On 5/27/07, Isidore Ducasse <[EMAIL PROTECTED]> wrote:
le Sun, 27 May 2007 23:32:49 +0000 (UTC)
Duncan <[EMAIL PROTECTED]> a écrit:

> Not necessarily (or likely) /all/ their software, but significant parts
> of it.  OpenSolaris is currently CDDL, which /is/ OSI approved as a real
> "open" license, but was designed in part deliberately to be GPLv2
> incompatible.  Apparently, they weren't interested in Linux "stealing"
> their technologies, which they thought would happen if they made it GPLv2
> compatible.

Solaris' dev team had diverging points of view about GPL being relevant for a 
private firm as Sun. Now it looks like there was room for a single conception 
over there.

> They ARE considering dual-licensing Solaris under GPLv3, however, which
> they've been working closely with the FSF on.  Of course that's not a
> given until it's out, but it'd definitely widen the interest base (I for
> one may well be interested, especially if Linux stays GPLv2 only).

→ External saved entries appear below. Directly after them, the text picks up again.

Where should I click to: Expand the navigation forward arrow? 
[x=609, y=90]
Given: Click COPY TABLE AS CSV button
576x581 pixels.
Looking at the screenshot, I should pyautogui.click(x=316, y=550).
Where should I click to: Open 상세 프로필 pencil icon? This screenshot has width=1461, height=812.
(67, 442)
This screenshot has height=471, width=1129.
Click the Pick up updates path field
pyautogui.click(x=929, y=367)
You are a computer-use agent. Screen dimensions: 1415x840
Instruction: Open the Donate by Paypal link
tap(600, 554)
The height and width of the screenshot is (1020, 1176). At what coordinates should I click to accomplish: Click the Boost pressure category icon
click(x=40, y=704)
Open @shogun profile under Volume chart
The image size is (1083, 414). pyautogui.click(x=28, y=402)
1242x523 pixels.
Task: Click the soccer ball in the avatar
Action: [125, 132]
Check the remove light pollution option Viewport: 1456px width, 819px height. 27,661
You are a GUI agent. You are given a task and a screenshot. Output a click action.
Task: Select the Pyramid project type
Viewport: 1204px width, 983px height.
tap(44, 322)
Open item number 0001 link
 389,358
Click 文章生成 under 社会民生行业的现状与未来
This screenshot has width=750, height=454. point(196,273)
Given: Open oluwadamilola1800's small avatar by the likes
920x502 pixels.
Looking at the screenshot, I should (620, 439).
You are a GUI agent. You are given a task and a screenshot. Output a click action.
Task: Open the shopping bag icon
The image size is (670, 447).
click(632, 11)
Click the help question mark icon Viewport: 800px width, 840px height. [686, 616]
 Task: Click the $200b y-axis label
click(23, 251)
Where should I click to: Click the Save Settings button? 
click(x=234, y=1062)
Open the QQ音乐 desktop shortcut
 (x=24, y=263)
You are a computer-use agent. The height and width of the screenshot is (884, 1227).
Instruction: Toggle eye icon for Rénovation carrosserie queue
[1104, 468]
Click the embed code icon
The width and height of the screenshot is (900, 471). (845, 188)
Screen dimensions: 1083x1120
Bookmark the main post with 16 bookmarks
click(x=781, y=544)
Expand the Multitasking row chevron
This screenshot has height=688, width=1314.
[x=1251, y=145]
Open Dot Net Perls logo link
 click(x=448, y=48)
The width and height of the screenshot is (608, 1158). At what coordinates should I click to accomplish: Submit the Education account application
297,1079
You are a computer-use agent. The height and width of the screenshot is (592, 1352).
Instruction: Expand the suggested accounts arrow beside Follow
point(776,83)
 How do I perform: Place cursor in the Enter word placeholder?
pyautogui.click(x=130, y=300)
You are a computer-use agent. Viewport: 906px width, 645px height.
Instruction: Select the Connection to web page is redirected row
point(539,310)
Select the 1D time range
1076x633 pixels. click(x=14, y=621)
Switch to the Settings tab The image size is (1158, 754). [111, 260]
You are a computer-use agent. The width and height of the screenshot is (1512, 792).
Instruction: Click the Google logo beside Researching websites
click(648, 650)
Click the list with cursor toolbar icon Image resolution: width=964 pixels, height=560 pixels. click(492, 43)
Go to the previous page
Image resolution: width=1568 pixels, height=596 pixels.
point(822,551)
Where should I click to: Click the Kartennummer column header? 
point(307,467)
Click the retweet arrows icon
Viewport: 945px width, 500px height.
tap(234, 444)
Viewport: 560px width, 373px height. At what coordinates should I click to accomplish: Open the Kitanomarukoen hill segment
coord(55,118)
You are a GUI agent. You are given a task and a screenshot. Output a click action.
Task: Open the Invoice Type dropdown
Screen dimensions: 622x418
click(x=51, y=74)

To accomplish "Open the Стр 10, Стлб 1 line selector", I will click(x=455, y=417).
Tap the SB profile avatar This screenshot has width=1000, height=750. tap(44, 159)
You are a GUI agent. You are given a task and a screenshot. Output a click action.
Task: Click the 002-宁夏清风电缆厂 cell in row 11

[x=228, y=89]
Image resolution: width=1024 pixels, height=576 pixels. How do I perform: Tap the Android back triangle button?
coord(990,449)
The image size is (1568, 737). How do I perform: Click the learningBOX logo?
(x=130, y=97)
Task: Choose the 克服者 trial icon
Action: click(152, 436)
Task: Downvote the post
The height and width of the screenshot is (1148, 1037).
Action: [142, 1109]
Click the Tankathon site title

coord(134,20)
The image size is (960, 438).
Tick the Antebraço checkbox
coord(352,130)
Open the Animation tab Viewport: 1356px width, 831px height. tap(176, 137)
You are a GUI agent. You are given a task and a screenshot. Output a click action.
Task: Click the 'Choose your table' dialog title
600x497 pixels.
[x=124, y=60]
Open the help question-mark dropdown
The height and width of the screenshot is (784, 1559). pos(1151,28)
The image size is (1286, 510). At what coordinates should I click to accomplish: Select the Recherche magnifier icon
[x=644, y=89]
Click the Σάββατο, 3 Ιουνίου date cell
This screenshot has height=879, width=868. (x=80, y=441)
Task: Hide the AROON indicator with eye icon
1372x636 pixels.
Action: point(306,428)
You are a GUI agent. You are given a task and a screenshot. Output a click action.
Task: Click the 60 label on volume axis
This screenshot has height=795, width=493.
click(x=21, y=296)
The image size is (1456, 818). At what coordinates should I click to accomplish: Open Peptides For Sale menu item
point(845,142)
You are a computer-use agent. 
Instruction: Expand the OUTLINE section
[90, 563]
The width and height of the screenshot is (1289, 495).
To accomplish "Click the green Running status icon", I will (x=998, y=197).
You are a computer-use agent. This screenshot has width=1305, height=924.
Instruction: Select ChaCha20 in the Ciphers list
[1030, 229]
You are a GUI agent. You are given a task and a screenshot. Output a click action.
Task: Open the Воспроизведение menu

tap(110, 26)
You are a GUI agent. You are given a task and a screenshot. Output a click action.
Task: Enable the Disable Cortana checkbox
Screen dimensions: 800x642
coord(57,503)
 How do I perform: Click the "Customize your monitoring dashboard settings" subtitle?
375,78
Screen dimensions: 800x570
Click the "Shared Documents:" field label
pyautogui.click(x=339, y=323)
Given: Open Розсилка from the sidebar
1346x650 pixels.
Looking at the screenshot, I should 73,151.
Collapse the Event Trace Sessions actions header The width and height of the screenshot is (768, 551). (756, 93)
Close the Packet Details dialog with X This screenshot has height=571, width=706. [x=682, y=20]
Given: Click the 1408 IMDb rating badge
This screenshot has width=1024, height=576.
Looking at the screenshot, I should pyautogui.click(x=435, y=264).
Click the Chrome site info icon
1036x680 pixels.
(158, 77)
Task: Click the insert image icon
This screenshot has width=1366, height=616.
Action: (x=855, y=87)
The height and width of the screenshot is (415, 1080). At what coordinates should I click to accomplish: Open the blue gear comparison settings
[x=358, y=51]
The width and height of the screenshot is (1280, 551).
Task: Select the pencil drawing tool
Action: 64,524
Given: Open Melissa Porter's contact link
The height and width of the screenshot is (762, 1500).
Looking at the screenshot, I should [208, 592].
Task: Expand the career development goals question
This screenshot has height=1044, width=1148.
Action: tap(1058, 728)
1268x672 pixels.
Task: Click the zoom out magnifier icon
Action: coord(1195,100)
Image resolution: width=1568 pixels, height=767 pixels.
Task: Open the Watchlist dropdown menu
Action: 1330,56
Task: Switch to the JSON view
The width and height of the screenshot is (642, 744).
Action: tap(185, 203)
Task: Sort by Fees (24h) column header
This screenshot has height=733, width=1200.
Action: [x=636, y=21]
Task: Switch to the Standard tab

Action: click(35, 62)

You mean the bare kernel, right? Solaris' kernel could be an alternative to linux? Is the 
latter really different from the *BSD's? I've installed a NetBSD on my machine "for 
fun" recently (tho I switched back to using my good'ol gentoo, can't get used to 
anything else now. pkgsrc looks like a sympathetic old auntie); it appears to practice 
monolithic kernel. What would be different in running a GPLv3 kernel? I've read about the 
anti-DRM part of it; is there some other reason you/we could be interested in it?

BTW isn't there a technical issue licensing a single version of a soft against 
two incompatible licenses? Or did you mean dual-licensing GPLv2 and GPLv3?

> Of course Linus and the other kernel devs were originally very much
> against early GPLv3 drafts.

Is it a matter of diverging positions towards industrial partners/users?

> The Gentoo Java devs are working on it, but as I said, I don't
> believe enough of the entire Java infrastructure has been released as GPL
> yet to do the entire thing as sources.  Even after it has, it'll take
> several months as experimental ebuilds in the Java overlay (emerge layman
> and read up on using it, if interested)

Ok! Does anyone know the difference between the java-overlay and the 
java-gcj-overlay?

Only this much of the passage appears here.